Jordan Burroughs does not lose to the world. Ranked number one internationally and with only a single loss since 2011, the 25-year-old is arguably the greatest U.S. wrestler ever. But though he has two world championship wins (2011, '13) and the 2012 Olympic gold medal, Burroughs' biggest threats are at home.
At the U.S. World Team Trials last weekend, the national team selector for the World Wrestling Championships in September, Burroughs defeated David Taylor 6-4. But the match had much larger implications, as this wasn't the first time the pair had met.
Taylor and Burroughs clashed in the final of the U.S. Open in April, where Taylor nearly pulled the upset. Holding a three-point lead at the end of the first period, Taylor, 23, then traded shots with Burroughs in the second. It was only a massive hemorrhage of points in the final 30 seconds that upset Taylor's upset.
At the U.S. Trials on June 1, it was in the same vein: Taylor seemed to match Burroughs point for point in the first, then lose his composure in the second, allowing Burroughs a fast takedown to seal the match. It was, if not a commanding win, as good as can be expected, seeing as how there always seems to be the next American taking a shot.
In fact, the only loss Burroughs has incurred since the start of his international career in 2011 came from an American. In February, he was eliminated from the semifinal round of the Yasar Dogu International in Istanbul to Nick Marable. Marable went on to win, but his biggest prize was snapping Burroughs' 69-match winning streak.
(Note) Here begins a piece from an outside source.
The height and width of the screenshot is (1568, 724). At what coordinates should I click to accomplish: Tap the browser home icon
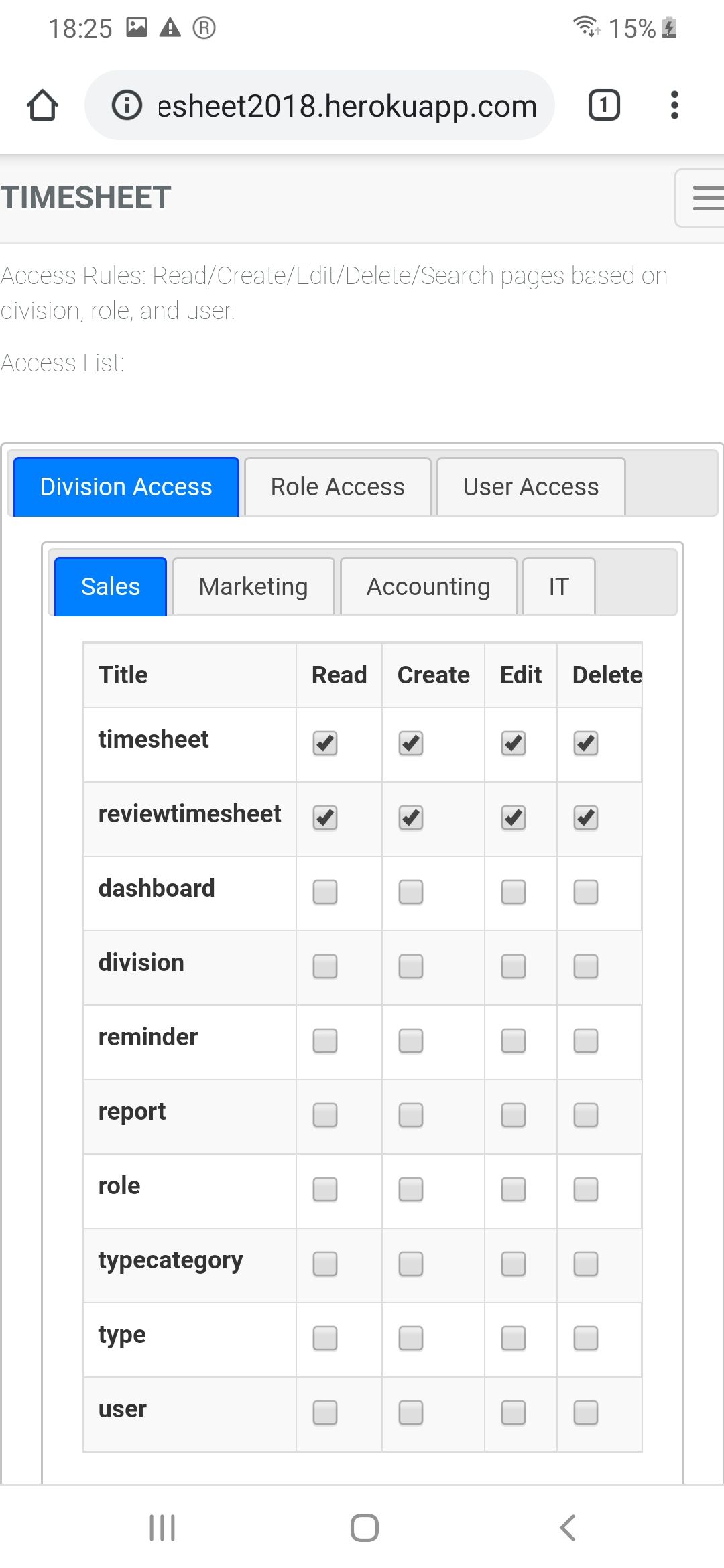point(42,105)
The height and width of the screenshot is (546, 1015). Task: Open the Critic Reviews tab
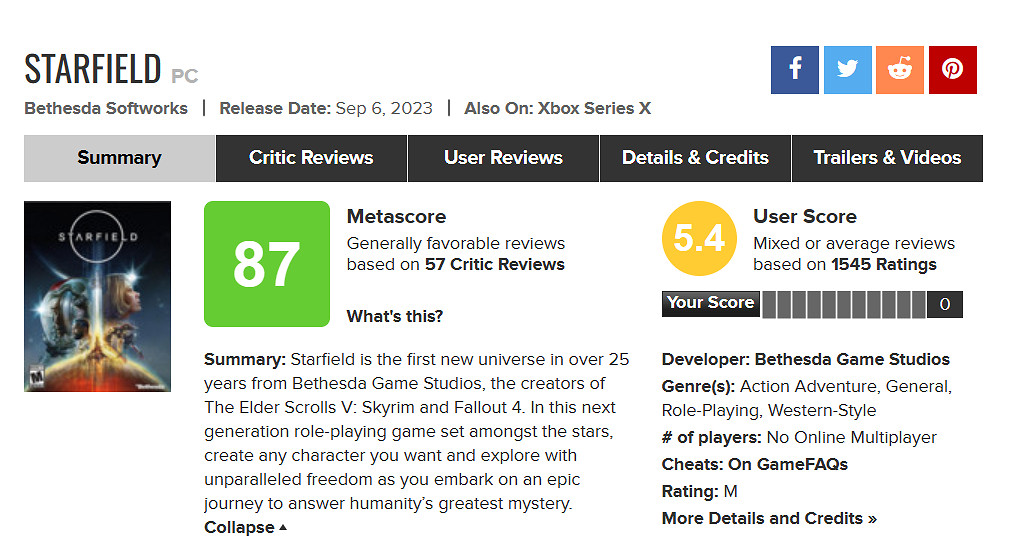pyautogui.click(x=311, y=158)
Competition is so fierce nationally in 74 kg division that those who follow the sport were calling Burroughs a lock for world championship gold this fall if he could only make it out of his own country. He did, as he always has. But the gap is shrinking.
This year, as it appears destined to be through the 2016 Olympics, Burroughs' biggest challenges aren't occurring internationally. They're on the road to get there.